Marine Reserve Swarming With Sharks
July 16, 2013
In Fiji's largest marine reserve, where fishing is banned, sharks are thriving. Marine researchers from WCS and the University of Western Australia have found that Namena Reserve—located on the southern coast of Fiji’s Vanua Levu Island—has two to four times more sharks compared to adjacent areas where fishing is permitted.
In a study published in the journal Coral Reefs, authors Jordan Goetze of WCS and the University of Western Australia and Laura Fullwood of the University of Western Australia say that the significantly higher availability of prey fish within Namena’s boundaries accounts for its shark densities. The 60-square-kilometer reserve was established in 1997 and is managed by local communities.
The researchers conducted their study during a three-week period in 2009. In order to survey the sharks, Goetze and the WCS Fiji team used stereo baited remote underwater video systems to record data at eight sites within the reserve and eight outside the reserve.

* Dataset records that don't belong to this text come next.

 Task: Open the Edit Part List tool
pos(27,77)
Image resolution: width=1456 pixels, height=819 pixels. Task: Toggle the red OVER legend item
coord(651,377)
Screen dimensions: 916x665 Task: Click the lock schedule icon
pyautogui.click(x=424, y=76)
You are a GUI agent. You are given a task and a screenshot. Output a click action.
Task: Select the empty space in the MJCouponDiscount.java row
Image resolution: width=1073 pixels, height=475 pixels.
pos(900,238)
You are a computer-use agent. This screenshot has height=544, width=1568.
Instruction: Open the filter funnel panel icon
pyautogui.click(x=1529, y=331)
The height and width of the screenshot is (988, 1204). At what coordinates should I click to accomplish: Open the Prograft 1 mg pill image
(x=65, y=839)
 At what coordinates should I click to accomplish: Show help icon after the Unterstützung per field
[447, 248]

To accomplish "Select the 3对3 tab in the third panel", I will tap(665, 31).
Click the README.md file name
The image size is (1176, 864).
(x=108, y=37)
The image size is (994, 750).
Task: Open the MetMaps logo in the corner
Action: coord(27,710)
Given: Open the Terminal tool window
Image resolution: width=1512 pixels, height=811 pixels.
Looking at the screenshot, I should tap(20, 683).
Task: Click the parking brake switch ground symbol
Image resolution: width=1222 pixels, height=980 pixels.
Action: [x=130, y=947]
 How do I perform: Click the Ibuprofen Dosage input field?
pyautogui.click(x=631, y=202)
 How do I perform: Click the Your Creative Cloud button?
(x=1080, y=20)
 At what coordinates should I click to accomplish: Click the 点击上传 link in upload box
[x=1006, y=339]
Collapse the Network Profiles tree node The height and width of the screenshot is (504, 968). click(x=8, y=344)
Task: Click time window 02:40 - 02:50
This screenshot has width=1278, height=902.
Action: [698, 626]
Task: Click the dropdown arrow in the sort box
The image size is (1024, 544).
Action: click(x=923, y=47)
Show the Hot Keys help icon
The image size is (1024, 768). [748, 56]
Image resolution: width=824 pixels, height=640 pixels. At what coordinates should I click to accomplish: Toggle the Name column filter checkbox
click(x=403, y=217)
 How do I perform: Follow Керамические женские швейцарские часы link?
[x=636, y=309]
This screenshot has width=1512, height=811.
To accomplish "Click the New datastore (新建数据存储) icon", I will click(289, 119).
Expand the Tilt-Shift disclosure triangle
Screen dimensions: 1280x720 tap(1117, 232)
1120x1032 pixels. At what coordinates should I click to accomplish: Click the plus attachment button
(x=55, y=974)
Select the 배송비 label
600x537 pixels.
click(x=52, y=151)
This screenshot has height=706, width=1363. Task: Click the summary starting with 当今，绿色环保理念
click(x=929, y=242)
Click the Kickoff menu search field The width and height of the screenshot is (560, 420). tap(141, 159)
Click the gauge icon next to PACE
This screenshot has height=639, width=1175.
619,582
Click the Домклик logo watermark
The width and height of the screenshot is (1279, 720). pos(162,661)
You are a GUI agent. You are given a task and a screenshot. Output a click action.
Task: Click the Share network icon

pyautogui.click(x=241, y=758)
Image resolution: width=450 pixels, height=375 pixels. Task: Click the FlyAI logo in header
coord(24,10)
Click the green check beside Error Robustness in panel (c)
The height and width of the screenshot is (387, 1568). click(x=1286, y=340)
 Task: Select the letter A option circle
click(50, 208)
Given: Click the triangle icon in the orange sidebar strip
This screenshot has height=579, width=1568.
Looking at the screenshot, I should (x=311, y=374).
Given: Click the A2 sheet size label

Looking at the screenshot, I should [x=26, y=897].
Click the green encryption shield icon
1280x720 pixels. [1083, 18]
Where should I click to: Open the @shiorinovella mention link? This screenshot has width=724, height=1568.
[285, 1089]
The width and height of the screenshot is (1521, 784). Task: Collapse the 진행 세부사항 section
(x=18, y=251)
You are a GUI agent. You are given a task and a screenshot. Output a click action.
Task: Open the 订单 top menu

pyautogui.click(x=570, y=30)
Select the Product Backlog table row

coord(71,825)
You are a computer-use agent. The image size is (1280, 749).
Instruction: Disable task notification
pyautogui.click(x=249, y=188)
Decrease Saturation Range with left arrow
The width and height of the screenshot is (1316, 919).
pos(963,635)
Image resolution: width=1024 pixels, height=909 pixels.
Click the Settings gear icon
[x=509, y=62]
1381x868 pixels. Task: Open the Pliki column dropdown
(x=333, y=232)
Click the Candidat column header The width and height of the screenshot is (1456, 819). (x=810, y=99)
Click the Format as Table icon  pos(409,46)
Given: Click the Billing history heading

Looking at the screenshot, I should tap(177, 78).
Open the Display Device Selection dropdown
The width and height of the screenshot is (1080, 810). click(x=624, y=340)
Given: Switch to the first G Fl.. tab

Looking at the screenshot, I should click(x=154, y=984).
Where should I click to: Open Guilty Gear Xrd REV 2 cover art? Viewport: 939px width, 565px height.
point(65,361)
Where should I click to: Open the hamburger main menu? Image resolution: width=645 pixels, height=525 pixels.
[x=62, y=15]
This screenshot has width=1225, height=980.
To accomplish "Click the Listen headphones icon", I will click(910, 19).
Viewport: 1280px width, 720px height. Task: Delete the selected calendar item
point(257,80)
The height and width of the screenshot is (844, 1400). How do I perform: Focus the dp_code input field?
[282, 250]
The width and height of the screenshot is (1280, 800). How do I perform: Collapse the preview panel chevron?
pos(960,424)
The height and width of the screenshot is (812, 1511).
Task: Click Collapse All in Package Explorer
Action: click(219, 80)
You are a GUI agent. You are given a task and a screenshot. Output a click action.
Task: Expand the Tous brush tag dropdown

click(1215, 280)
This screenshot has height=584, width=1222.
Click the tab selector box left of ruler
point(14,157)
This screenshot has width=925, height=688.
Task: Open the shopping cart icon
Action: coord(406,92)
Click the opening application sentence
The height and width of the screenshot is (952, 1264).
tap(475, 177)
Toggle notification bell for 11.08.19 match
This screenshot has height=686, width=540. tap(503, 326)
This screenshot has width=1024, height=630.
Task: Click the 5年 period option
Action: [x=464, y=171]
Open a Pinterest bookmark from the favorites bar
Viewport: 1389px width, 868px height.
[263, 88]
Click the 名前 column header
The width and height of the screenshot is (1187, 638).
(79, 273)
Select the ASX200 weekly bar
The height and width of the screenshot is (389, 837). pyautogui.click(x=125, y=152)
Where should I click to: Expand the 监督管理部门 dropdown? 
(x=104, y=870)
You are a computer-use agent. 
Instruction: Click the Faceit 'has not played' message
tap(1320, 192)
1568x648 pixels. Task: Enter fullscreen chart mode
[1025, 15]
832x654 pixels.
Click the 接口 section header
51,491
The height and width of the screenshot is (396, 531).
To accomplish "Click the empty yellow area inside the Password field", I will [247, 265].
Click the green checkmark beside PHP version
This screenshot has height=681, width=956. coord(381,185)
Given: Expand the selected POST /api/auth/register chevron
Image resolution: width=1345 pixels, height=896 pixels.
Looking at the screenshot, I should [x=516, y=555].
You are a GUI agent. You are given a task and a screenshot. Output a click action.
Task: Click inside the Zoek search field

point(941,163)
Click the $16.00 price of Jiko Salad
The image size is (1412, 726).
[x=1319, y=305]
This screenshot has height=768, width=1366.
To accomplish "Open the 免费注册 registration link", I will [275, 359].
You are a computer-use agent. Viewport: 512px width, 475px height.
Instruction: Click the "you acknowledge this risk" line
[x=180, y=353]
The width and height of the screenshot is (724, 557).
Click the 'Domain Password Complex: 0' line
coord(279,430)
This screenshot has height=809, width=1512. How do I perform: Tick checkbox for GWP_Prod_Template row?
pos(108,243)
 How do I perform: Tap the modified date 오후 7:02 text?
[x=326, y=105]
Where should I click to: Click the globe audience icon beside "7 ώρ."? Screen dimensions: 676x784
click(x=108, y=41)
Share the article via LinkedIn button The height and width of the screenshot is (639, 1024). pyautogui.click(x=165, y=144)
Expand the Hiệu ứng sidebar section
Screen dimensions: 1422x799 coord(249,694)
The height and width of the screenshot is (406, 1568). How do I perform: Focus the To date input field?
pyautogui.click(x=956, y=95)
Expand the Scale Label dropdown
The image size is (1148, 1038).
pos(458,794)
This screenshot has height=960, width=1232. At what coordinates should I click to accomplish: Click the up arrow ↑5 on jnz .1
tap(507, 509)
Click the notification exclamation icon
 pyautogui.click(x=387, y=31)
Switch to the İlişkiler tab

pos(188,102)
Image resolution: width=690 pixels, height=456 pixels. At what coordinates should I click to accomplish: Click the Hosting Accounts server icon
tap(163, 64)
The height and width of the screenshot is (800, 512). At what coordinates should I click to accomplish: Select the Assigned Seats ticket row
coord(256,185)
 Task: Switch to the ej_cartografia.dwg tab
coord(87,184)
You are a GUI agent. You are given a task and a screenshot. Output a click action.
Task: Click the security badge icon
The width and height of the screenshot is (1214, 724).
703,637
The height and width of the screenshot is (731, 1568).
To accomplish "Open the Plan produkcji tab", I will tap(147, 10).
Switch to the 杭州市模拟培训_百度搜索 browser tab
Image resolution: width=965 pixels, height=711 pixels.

The 60-minute video segments taken captured images of five different species of reef shark, providing the researchers with data on shark abundance.
Outside the reserve, in areas where fishing is permitted, the researchers found fewer sharks. They note that, because local Fiji communities traditionally considered sharks to be sacred, eating them is typically taboo. But as demand for shark products grows, higher prices are driving some locals to catch sharks. The island country’s shark populations are also vulnerable to foreign fishing fleets. Worldwide, increasing rates of harvesting are leading to the depletion of many shark species.
“The news from Fiji gives us solid proof that marine reserves can have positive effects on reef shark populations,” said Dr. Caleb McClennen, Director of WCS’s Marine Program. “Shark populations are declining worldwide due to the demand for shark products, particularly fins for the Asian markets. We need to establish management strategies that will protect these ancient predators and the ecosystems they inhabit.”
The study was made possible by the generous support of the David and Lucile Packard Foundation, the Gordon and Betty Moore Foundation, the Stavros Niarchos Foundation, and the University of Western Australia (UWA) Marine Science Honours program.